Mit etwas Verspätung jetzt das UPDATE der Homepage… Die Stromausfälle werden häufiger und dauern jetzt ganze Tage, auch das Wasser bleibt manchmal weg. Es hat zwar die letzten Tage ein paar Male getröpfelt, aber das kann man beim besten Willen nicht als REGEN bezeichnen. Für die Ernte kommt die kleine Regenzeit zu spät…
Neue Fotos im Fotoalbum: März Addis, März Hossana, bei der deaf school sind neue hinzugekommen, ebenso beim Unterricht.
Freitag, 13.3.2009
Heute fuhr ich mit meinem Nachbarn Klaus nach Addis. Auch dieses Mal kamen wir an einem auf der Seite liegenden LKW und kurz darauf an einem verunglückten public transport Bus vorbei – da freut man sich auf die geplante Rückfahrt im public transport in der darauffolgenden Woche
. Nachmittags erreichten wir den compound in Gulele. Ich verstaute meine Sachen und begrüßte dann kurz Silke, bevor Stephi mich rufend begrüßte. Ich ging zu ihr herüber und unterhielt mich eine Weile mit ihr und Ute. Die Kids durften, da es so heiß war, kurz unter dem Gartenschlauch hindurch springen. Stephi hatte Jeri auf dem Arm. Als er mich sah, streckte er die Arme aus und wollte auf meinen Arm. Abends war ich bei Schuerhoffs zum Essen eingeladen. Ich las den 4 Kids (2 Besucherkinder) eine Geschichte vor und unterhielt mich anschließend noch eine ganze Weile mit Stephi und Thorsten.
Samstag, 14.3.2009
Heute Morgen fuhr ich mit Stephi und den Kids zu einem Basar, auf dem selbst gemachte Ketten und Spiegel verkauft wurden. Wir trafen Freunde von Stephi. Wir legten zusammen und kauften Stephi ihr Geburtstagsgeschenk, das sie allerdings erst im Mai bekommen wird. Auch ich habe mir eine Kette gekauft. Nach dem Basar fuhren wir zurück zum compound, wo wir Mittag aßen. Anschließend tranken wir im Garten Kaffee, Ute kam, um Linus abzuholen und später kam Fu-Lan noch dazu. Es war eine nette Runde und ein sehr netter Nachmittag. Abends fuhren Thorsten, Stephi und ich zum „Garden Bräu“, einem deutschen Biergarten, wo wir mit Katrin und Jens verabredet waren. Das Essen war sehr lecker – sie hatten mich vergessen, so dass ich in den Genuss kam, bei jedem kosten zu dürfen.
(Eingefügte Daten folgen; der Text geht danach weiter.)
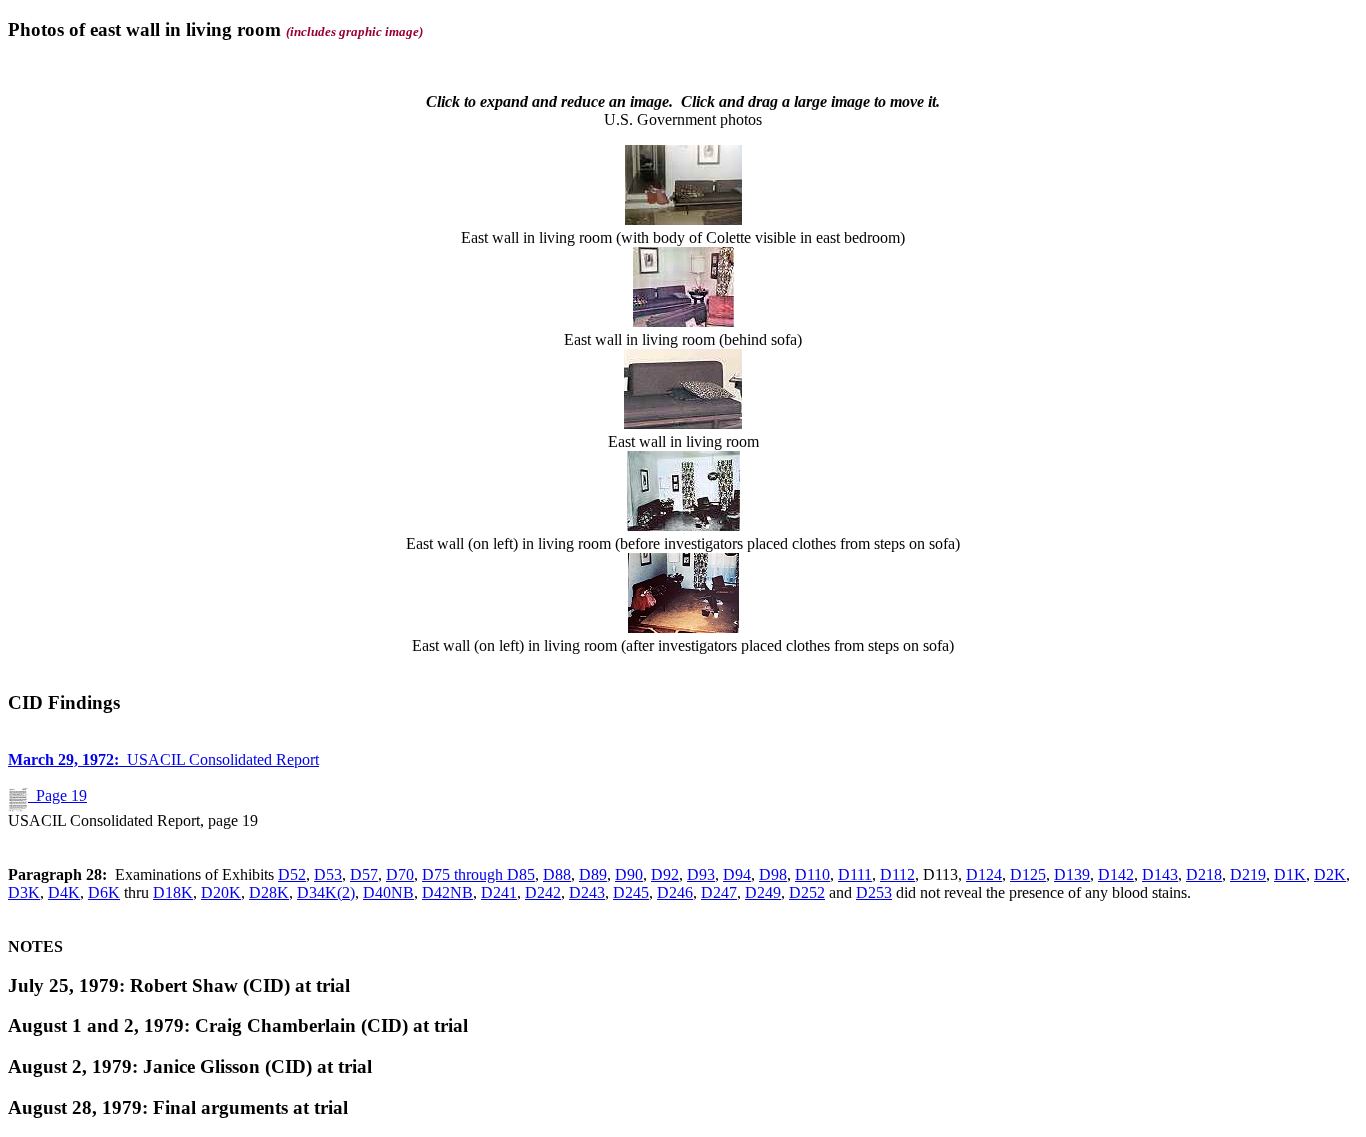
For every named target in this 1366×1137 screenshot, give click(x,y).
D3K (24, 892)
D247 (719, 892)
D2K (1330, 874)
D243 (587, 892)
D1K (1290, 874)
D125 (1028, 874)
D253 (874, 892)
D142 (1116, 874)
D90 (629, 874)
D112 (897, 874)
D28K (269, 892)
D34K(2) (326, 892)
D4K (64, 892)
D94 (737, 874)
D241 (499, 892)
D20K (221, 892)
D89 (593, 874)
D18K (173, 892)
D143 (1160, 874)
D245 (631, 892)
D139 (1072, 874)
Als mein Essen kam, war ich fast satt – hihi. Allerdings hat es mich positiv überrascht, dass der äthiopische Kellner offen zugab, dass er meine Bestellung vergessen habe. DAS passiert eigentlich so gut wie nie.
Sonntag, 15.3.2009
Heute Morgen fuhr ich mit Stephi und den Kids zur Deutschen Gemeinde. Der Gottesdienst hat mir wieder sehr gut gefallen. Die Gemeinde wurde ermutigt, nach vorne zu kommen, um ein Teelicht zu entzünden, für eine Person/ Personen, die wir in unser Gebet einschließen wollen. Ich habe sofort an unseren Freiwilligen in Südafrika gedacht, der einen sehr schweren Unfall gehabt hat. Ich habe ein Licht für ihn entzündet und darum gebeten, dass alles gut verheilt und dass er seinem Aufenthalt am Ende trotzdem die positiven Seiten abgewinnen kann. Nach dem Gottesdienst ging ich noch mit zu Martin (Pastor), da er mir noch eine Datei eines Vortrages zukommen lassen wollte. Wir unterhielten uns eine ganze Weile. Es war sehr nett. Anschließend fuhr ich mit Stephi, Susanne, Philip und den Kids in ein anderes deutsches Restaurant – ein Griff ins Klo… Naja. Wieder eine Erfahrung reicher. Wir fuhren noch zu Bruno’s…, einer sehr guten Eisdiele, in der man das Eis auch unbesorgt essen kann. Im Anschluss daran fuhren wir noch mit zu Susanne und Philip. Die Kids spielten und wir unterhielten uns. Zwischendurch musste ich mit den Kids auf der „Zaubertafel“ malen. Es war ein sehr schöner Tag! Abends aß ich mit Silke Suppe und wir tauschten unsere Fotos von Arba Minch.
Montag, 16.3.2009
Heute Vormittag fuhr ich mit Christel verschiedene Dinge erledigen. ICH brauchte eigentlich nur dringend den Geldautomaten im Hilton…, aber Christel hatte noch mehr zu erledigen. So fuhren wir u.a. zu Mesret (?), einem Kinderladen (der Schweizer). Dort gibt es u.a. tolles Holzspielzeug. Zum Schluss fuhren wir zum Head office der EECMY. Christel war dort mit einer ehemaligen Kollegin aus Aira zum Essen verabredet. Es war sehr nett. In der Caféteria trafen wir Ephraim (einen äthiopischen Mitarbeiter der Mission). Nachdem wir gegessen hatten, stattete ich unserem Kollegen Henning einen kurzen Besuch in seinem Büro ab. Nachmittags spielte ich mit den Kids auf dem compound und abends kochte ich mit Silke.
Dienstag, 17.3.2009
Heute Vormittag fuhren wir alle (alle Mitarbeiter) zu einem Straßenkinderprojekt „Win souls for good“.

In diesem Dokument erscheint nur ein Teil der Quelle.